◆ EXERCISE OBJECTIVE ◆
Character for character, write out the data below.
========================
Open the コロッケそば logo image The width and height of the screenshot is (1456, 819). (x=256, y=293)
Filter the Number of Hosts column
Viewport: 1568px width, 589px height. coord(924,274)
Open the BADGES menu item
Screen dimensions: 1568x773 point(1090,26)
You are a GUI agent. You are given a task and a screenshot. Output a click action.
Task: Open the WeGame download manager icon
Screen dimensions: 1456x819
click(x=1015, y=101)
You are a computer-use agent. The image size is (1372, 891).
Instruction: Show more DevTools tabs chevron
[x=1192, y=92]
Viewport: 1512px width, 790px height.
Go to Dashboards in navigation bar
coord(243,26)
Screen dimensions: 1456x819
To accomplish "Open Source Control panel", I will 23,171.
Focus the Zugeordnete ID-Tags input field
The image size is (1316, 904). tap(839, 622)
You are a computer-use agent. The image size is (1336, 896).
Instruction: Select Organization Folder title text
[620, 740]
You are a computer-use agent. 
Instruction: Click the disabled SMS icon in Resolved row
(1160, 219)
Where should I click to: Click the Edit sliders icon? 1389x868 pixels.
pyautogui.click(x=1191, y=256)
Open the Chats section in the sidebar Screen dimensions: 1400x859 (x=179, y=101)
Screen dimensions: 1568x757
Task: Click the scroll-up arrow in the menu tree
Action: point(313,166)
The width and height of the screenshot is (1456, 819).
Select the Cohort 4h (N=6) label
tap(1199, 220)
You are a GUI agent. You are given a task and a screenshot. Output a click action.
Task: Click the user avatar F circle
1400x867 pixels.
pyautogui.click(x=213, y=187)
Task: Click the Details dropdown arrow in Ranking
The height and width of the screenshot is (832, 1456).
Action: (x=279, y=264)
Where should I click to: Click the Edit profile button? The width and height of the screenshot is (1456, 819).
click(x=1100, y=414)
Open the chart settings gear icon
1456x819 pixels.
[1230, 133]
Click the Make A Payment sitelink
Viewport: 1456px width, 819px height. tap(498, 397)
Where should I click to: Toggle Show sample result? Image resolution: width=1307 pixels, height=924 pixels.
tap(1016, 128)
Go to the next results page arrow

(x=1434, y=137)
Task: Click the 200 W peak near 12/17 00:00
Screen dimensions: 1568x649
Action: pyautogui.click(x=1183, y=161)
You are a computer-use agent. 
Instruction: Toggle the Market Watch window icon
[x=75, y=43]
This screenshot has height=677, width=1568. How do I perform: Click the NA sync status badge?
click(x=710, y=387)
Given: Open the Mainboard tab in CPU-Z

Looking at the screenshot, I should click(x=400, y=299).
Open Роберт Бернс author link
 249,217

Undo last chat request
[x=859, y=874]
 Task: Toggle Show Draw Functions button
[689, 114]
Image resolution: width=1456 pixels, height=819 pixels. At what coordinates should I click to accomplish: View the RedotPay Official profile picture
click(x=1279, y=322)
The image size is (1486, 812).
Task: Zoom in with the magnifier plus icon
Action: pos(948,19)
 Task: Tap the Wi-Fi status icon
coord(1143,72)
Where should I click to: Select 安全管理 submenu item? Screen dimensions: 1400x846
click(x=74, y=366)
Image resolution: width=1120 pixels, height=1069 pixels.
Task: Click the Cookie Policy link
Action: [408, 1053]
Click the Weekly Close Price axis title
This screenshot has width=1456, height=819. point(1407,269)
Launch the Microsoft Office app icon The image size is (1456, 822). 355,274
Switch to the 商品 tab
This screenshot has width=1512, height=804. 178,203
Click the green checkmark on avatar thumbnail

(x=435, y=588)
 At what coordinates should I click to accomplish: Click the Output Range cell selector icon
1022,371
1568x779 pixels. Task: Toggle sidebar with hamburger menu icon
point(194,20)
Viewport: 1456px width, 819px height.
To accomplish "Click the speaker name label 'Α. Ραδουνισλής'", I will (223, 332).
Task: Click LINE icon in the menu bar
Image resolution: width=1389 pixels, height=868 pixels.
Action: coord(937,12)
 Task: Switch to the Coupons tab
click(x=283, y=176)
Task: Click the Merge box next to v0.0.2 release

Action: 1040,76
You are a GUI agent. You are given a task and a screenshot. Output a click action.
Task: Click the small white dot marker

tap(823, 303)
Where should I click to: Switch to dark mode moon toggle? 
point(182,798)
========================
◆ REPLY ◆
Open the コロッケそば logo image The width and height of the screenshot is (1456, 819). (x=256, y=293)
Filter the Number of Hosts column
Viewport: 1568px width, 589px height. coord(924,274)
Open the BADGES menu item
Screen dimensions: 1568x773 point(1090,26)
You are a GUI agent. You are given a task and a screenshot. Output a click action.
Task: Open the WeGame download manager icon
Screen dimensions: 1456x819
click(x=1015, y=101)
You are a computer-use agent. The image size is (1372, 891).
Instruction: Show more DevTools tabs chevron
[x=1192, y=92]
Viewport: 1512px width, 790px height.
Go to Dashboards in navigation bar
coord(243,26)
Screen dimensions: 1456x819
To accomplish "Open Source Control panel", I will 23,171.
Focus the Zugeordnete ID-Tags input field
The image size is (1316, 904). tap(839, 622)
You are a computer-use agent. The image size is (1336, 896).
Instruction: Select Organization Folder title text
[620, 740]
You are a computer-use agent. 
Instruction: Click the disabled SMS icon in Resolved row
(1160, 219)
Where should I click to: Click the Edit sliders icon? 1389x868 pixels.
pyautogui.click(x=1191, y=256)
Open the Chats section in the sidebar Screen dimensions: 1400x859 (x=179, y=101)
Screen dimensions: 1568x757
Task: Click the scroll-up arrow in the menu tree
Action: point(313,166)
The width and height of the screenshot is (1456, 819).
Select the Cohort 4h (N=6) label
tap(1199, 220)
You are a GUI agent. You are given a task and a screenshot. Output a click action.
Task: Click the user avatar F circle
1400x867 pixels.
pyautogui.click(x=213, y=187)
Task: Click the Details dropdown arrow in Ranking
The height and width of the screenshot is (832, 1456).
Action: (x=279, y=264)
Where should I click to: Click the Edit profile button? The width and height of the screenshot is (1456, 819).
click(x=1100, y=414)
Open the chart settings gear icon
1456x819 pixels.
[1230, 133]
Click the Make A Payment sitelink
Viewport: 1456px width, 819px height. tap(498, 397)
Where should I click to: Toggle Show sample result? Image resolution: width=1307 pixels, height=924 pixels.
tap(1016, 128)
Go to the next results page arrow

(x=1434, y=137)
Task: Click the 200 W peak near 12/17 00:00
Screen dimensions: 1568x649
Action: pyautogui.click(x=1183, y=161)
You are a computer-use agent. 
Instruction: Toggle the Market Watch window icon
[x=75, y=43]
This screenshot has height=677, width=1568. How do I perform: Click the NA sync status badge?
click(x=710, y=387)
Given: Open the Mainboard tab in CPU-Z

Looking at the screenshot, I should click(x=400, y=299).
Open Роберт Бернс author link
 249,217

Undo last chat request
[x=859, y=874]
 Task: Toggle Show Draw Functions button
[689, 114]
Image resolution: width=1456 pixels, height=819 pixels. At what coordinates should I click to accomplish: View the RedotPay Official profile picture
click(x=1279, y=322)
The image size is (1486, 812).
Task: Zoom in with the magnifier plus icon
Action: pos(948,19)
 Task: Tap the Wi-Fi status icon
coord(1143,72)
Where should I click to: Select 安全管理 submenu item? Screen dimensions: 1400x846
click(x=74, y=366)
Image resolution: width=1120 pixels, height=1069 pixels.
Task: Click the Cookie Policy link
Action: [408, 1053]
Click the Weekly Close Price axis title
This screenshot has width=1456, height=819. point(1407,269)
Launch the Microsoft Office app icon The image size is (1456, 822). 355,274
Switch to the 商品 tab
This screenshot has width=1512, height=804. 178,203
Click the green checkmark on avatar thumbnail

(x=435, y=588)
 At what coordinates should I click to accomplish: Click the Output Range cell selector icon
1022,371
1568x779 pixels. Task: Toggle sidebar with hamburger menu icon
point(194,20)
Viewport: 1456px width, 819px height.
To accomplish "Click the speaker name label 'Α. Ραδουνισλής'", I will (223, 332).
Task: Click LINE icon in the menu bar
Image resolution: width=1389 pixels, height=868 pixels.
Action: coord(937,12)
 Task: Switch to the Coupons tab
click(x=283, y=176)
Task: Click the Merge box next to v0.0.2 release

Action: 1040,76
You are a GUI agent. You are given a task and a screenshot. Output a click action.
Task: Click the small white dot marker

tap(823, 303)
Where should I click to: Switch to dark mode moon toggle? 
point(182,798)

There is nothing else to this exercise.